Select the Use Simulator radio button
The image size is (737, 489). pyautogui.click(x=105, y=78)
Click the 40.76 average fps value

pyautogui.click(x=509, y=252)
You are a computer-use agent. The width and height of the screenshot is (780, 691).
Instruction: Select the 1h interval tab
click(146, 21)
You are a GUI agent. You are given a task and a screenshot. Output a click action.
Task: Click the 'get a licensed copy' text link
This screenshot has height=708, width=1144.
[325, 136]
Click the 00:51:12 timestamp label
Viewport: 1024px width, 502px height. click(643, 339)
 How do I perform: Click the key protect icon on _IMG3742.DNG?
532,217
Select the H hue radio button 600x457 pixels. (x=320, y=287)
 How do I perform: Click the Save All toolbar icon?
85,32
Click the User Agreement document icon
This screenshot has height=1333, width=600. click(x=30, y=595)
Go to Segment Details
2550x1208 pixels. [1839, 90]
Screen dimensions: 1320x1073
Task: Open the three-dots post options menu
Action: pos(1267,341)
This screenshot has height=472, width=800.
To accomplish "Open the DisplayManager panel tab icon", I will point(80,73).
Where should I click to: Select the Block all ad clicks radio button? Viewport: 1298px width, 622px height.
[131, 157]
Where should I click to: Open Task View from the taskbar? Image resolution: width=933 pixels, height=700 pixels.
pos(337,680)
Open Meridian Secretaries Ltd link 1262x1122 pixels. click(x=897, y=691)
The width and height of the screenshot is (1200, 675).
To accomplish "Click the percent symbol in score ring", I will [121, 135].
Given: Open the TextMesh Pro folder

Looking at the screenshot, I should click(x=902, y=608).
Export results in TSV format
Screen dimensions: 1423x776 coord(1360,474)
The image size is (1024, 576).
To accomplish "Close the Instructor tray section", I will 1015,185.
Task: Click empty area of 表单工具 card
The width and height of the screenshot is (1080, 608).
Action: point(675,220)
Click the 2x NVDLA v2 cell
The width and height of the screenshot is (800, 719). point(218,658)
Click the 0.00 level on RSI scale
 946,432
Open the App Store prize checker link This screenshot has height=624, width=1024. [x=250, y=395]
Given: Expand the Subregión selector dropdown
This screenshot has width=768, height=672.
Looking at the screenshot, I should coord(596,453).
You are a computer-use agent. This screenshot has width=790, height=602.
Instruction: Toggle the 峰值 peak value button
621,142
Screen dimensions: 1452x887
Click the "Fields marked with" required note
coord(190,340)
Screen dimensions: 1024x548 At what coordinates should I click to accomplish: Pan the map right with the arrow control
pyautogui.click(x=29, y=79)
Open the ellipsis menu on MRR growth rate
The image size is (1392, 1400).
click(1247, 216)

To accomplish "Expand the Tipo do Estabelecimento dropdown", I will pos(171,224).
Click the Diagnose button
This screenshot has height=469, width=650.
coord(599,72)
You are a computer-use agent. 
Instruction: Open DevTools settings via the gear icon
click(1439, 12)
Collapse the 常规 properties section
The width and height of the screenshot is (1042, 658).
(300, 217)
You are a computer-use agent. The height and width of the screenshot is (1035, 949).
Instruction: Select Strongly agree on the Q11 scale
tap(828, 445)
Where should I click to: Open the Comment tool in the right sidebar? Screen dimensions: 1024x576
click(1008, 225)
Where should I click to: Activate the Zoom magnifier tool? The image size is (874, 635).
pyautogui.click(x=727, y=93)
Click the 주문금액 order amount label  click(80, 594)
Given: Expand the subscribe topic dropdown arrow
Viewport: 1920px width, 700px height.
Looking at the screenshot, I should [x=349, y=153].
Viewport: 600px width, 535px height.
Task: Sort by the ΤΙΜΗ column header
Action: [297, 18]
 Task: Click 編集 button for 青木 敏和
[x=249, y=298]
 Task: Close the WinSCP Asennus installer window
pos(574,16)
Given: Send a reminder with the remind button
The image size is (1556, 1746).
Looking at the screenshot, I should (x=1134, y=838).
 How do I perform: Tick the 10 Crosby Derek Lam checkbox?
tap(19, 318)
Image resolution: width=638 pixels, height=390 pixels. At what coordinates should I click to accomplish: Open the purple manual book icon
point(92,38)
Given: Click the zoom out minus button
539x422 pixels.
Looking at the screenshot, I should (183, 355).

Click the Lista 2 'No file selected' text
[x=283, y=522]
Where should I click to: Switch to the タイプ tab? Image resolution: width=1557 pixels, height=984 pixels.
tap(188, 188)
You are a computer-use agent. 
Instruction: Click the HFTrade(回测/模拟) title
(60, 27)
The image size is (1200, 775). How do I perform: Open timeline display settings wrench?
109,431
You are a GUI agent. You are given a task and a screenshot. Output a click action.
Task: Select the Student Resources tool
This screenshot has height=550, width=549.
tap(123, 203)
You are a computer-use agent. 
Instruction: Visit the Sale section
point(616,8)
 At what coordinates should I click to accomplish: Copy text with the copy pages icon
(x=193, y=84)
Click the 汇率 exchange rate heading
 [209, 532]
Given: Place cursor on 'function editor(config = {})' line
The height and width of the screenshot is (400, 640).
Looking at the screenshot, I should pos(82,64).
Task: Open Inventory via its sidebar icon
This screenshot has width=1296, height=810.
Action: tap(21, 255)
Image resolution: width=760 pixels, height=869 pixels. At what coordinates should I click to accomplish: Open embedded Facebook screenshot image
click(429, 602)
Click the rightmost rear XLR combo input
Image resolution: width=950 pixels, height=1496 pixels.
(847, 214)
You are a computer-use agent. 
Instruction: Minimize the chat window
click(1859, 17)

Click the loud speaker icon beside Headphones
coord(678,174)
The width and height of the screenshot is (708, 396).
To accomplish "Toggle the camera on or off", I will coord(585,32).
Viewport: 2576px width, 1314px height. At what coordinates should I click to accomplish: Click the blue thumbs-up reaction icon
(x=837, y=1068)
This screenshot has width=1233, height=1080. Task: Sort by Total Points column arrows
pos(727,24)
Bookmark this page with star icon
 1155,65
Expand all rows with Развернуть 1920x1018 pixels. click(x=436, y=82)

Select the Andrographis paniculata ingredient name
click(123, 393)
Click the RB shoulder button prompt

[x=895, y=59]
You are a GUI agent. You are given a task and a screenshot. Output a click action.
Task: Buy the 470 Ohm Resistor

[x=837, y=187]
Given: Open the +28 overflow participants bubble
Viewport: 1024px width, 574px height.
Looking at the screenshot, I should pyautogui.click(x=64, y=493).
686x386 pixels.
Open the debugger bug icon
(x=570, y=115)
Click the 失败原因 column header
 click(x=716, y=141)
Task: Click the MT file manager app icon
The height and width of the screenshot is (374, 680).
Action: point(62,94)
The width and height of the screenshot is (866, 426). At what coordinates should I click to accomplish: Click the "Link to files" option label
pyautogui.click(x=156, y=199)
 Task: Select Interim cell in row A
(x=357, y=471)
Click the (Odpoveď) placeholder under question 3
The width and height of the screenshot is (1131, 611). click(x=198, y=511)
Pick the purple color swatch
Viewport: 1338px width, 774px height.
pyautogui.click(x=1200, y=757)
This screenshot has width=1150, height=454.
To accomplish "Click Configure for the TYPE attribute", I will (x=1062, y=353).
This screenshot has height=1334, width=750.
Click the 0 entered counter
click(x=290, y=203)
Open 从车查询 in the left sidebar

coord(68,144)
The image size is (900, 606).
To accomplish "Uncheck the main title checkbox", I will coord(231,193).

■ ■ ■ ■

**TASK REQUIREMENTS:** What is the number of lines above that contain "dropdown"? Answer with that number only.

**COMPLETED TASK:** 3